• [What you need to do]:
Copy the following lines word for word.

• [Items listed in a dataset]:
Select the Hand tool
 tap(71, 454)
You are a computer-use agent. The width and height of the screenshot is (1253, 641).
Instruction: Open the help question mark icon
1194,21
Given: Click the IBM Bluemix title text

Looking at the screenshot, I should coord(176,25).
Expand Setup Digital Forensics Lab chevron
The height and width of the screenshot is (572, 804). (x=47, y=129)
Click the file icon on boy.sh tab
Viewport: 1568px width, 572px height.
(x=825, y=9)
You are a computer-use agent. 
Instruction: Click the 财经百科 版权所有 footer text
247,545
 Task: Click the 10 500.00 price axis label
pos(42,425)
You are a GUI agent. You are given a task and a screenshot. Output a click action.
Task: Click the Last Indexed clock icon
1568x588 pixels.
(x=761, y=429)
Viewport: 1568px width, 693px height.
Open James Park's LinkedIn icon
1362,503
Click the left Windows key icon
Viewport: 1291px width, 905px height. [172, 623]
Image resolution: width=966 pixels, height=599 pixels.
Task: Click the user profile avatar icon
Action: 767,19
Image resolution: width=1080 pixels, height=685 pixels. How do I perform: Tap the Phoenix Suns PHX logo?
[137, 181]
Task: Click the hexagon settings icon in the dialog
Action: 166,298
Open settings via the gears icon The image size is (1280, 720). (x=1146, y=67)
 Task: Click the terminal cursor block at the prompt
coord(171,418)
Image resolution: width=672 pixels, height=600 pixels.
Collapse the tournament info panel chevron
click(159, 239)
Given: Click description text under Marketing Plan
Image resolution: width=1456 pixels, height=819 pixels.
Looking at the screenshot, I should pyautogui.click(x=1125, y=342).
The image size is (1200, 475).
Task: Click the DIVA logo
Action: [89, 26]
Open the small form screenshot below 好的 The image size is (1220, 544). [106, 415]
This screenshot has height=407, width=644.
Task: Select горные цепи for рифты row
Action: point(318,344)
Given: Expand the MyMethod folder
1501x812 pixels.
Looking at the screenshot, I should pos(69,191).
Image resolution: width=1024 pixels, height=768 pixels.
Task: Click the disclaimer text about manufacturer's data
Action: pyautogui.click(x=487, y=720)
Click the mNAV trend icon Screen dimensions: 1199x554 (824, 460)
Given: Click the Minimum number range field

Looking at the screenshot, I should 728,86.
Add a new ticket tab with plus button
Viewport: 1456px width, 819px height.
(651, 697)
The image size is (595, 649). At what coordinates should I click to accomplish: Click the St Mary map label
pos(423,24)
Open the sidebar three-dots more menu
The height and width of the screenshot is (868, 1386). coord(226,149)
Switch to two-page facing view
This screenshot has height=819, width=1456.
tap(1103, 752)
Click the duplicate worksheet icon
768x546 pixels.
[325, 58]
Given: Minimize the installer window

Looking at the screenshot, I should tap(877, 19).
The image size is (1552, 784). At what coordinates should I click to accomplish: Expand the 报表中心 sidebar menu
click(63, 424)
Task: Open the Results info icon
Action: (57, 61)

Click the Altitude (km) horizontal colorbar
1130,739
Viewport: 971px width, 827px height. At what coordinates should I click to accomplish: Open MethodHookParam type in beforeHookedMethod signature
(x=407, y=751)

• [Result]:
Select the Hand tool
 tap(71, 454)
You are a computer-use agent. The width and height of the screenshot is (1253, 641).
Instruction: Open the help question mark icon
1194,21
Given: Click the IBM Bluemix title text

Looking at the screenshot, I should coord(176,25).
Expand Setup Digital Forensics Lab chevron
The height and width of the screenshot is (572, 804). (x=47, y=129)
Click the file icon on boy.sh tab
Viewport: 1568px width, 572px height.
(x=825, y=9)
You are a computer-use agent. 
Instruction: Click the 财经百科 版权所有 footer text
247,545
 Task: Click the 10 500.00 price axis label
pos(42,425)
You are a GUI agent. You are given a task and a screenshot. Output a click action.
Task: Click the Last Indexed clock icon
1568x588 pixels.
(x=761, y=429)
Viewport: 1568px width, 693px height.
Open James Park's LinkedIn icon
1362,503
Click the left Windows key icon
Viewport: 1291px width, 905px height. [172, 623]
Image resolution: width=966 pixels, height=599 pixels.
Task: Click the user profile avatar icon
Action: 767,19
Image resolution: width=1080 pixels, height=685 pixels. How do I perform: Tap the Phoenix Suns PHX logo?
[137, 181]
Task: Click the hexagon settings icon in the dialog
Action: 166,298
Open settings via the gears icon The image size is (1280, 720). (x=1146, y=67)
 Task: Click the terminal cursor block at the prompt
coord(171,418)
Image resolution: width=672 pixels, height=600 pixels.
Collapse the tournament info panel chevron
click(159, 239)
Given: Click description text under Marketing Plan
Image resolution: width=1456 pixels, height=819 pixels.
Looking at the screenshot, I should pyautogui.click(x=1125, y=342).
The image size is (1200, 475).
Task: Click the DIVA logo
Action: [89, 26]
Open the small form screenshot below 好的 The image size is (1220, 544). [106, 415]
This screenshot has height=407, width=644.
Task: Select горные цепи for рифты row
Action: point(318,344)
Given: Expand the MyMethod folder
1501x812 pixels.
Looking at the screenshot, I should pos(69,191).
Image resolution: width=1024 pixels, height=768 pixels.
Task: Click the disclaimer text about manufacturer's data
Action: pyautogui.click(x=487, y=720)
Click the mNAV trend icon Screen dimensions: 1199x554 (824, 460)
Given: Click the Minimum number range field

Looking at the screenshot, I should 728,86.
Add a new ticket tab with plus button
Viewport: 1456px width, 819px height.
(651, 697)
The image size is (595, 649). At what coordinates should I click to accomplish: Click the St Mary map label
pos(423,24)
Open the sidebar three-dots more menu
The height and width of the screenshot is (868, 1386). coord(226,149)
Switch to two-page facing view
This screenshot has height=819, width=1456.
tap(1103, 752)
Click the duplicate worksheet icon
768x546 pixels.
[325, 58]
Given: Minimize the installer window

Looking at the screenshot, I should tap(877, 19).
The image size is (1552, 784). At what coordinates should I click to accomplish: Expand the 报表中心 sidebar menu
click(63, 424)
Task: Open the Results info icon
Action: (57, 61)

Click the Altitude (km) horizontal colorbar
1130,739
Viewport: 971px width, 827px height. At what coordinates should I click to accomplish: Open MethodHookParam type in beforeHookedMethod signature
(x=407, y=751)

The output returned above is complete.